Which are the characteristics of these emergent laws? Humphreys (1997b) proposes that:
1) Novelty: previously uninstantiated property comes to have an instance. A novel kind of property.
2) ...emergent properties ... are qualitatively different from the properties from which they emerge
3) an emergent property is one that could not be possessed at a lower level-it is logically or nomologically impossible for this to occur.
4) different laws apply to emergent features than to the features from which they emerge.
5) emergent properties ... result from an essential interaction between their constituent properties,
an interaction that is nomologically necessary for the existence of the emergent property.
6) emergent properties are holistic in the sense of being properties of the entire system rather than local properties of its constituents.
While not all emergent phenomena must satisfy these criteria because "there is a wide variety of ways in which emergence can occur", they're useful nonetheless to potentially instantiate a description of emergent laws.

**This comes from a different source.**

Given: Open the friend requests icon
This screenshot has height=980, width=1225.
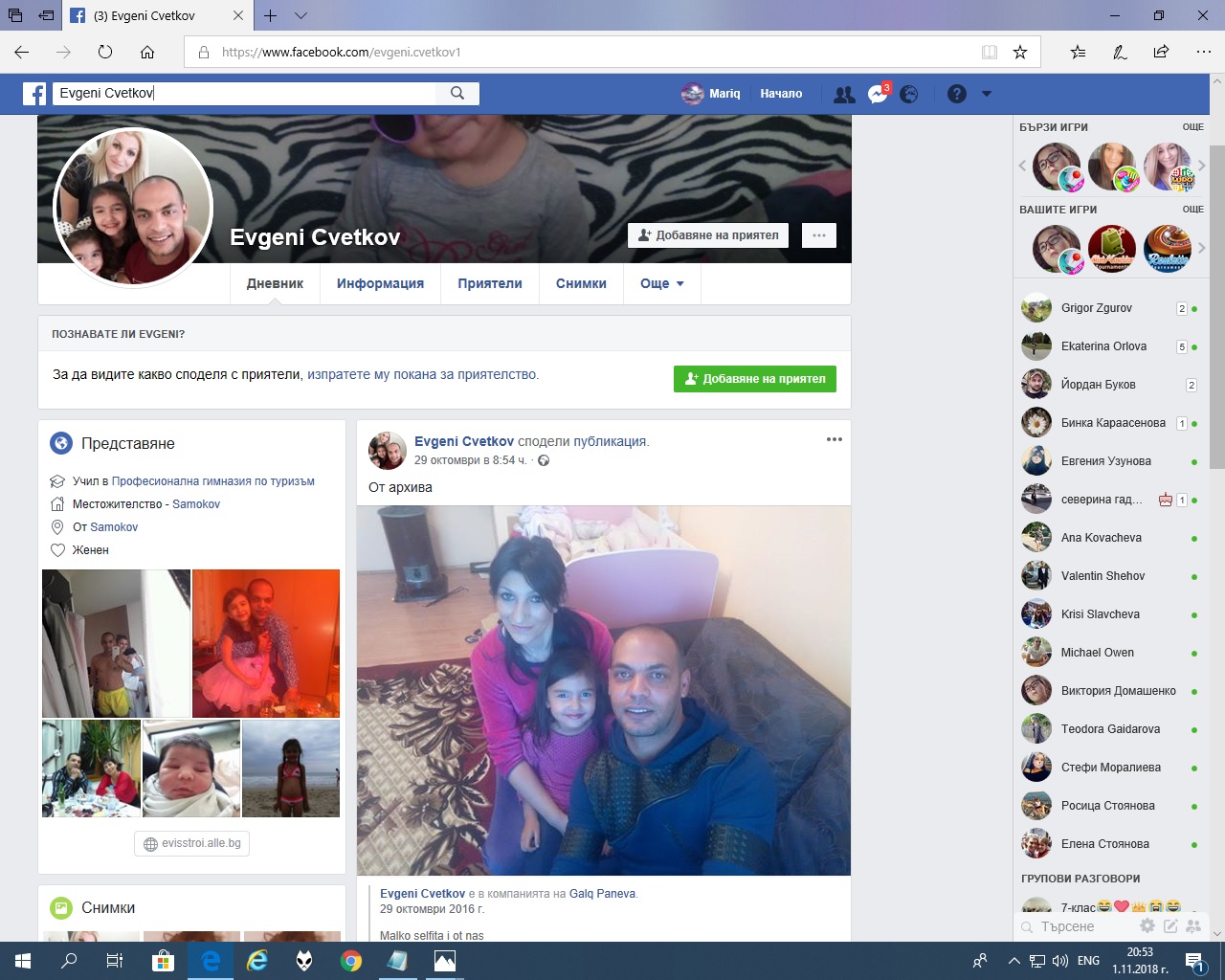Looking at the screenshot, I should [x=844, y=94].
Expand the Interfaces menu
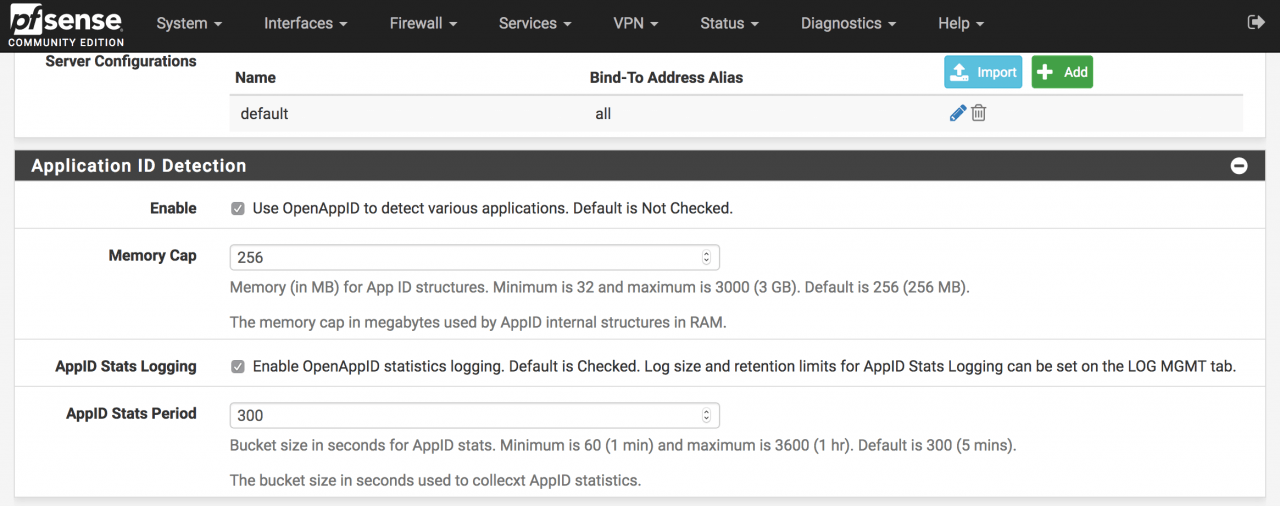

I see this criteria of emergence as empirical observations upon the character of a higher-level laws that governs the conjugation of multiple micro-level properties and translation into a next macro-level. We don't know how can a novel set of laws can emerge from another set of laws and still be independent but related somehow. An example here might be nice: Take the beam/column structure of a building. The features of stone, cement, and steel (i.e. concrete) differ greatly from those of the structure. How and why? They differ in that the structure has the combination of base materials arranged in some way (premeditatedly) as to be able to resist particular natural loads. 1) Base micro-materials are combined to reach a bigger dimensional macro-scale. The bigger dimensional scale is predetermined for the purpose intended for the building. 2) The dimensional macro-scale has intrinsic requirements: stability to multiple types of loads. Some properties remain by aggregativity: e.g. the structure has more mass and volume that the stones. While others emerge in virtue of the constitution of the structure (purpose of the structure). What is the relationship of the low-level characteristics and that of higher-level?


Teleology and Emergence


Emergence of properties calls for teleological in that it involves purposeful systems built upon lower-level components.

to be continued....

References

Anderson, P. W. (1972) More Is Different: Broken Symmetry and the Nature of the Hierarchical Structure of Sciences. Science. 177: 4047
Humphreys, P. (1996) Aspects of Emergence, Philosophical Topics, 24:1, 53-70.
Humphreys, P. (1997b) Emergenece, Not Supervenience, Philosophy of Science, 64, S337-S345.
Walsh, D. (2012), Mechanism and purpose: A case for natural teleology. Studies in History and Philosophy of Biological and Biomedical Sciences. 43, 173-181.
O'Connor, Timothy and Wong, Hong Yu, "Emergent Properties", The Stanford Encyclopedia of Philosophy (Spring 2012 Edition), Edward N. Zalta (ed.).


According to Humphreys, 

There is a phase transition from a individual level to a collective level. For example from liquid to solid, being the constituents the same, but not their relationships.


"Supervenience ... is taken to be a relation between two collections of properties, one at a higher level than the other."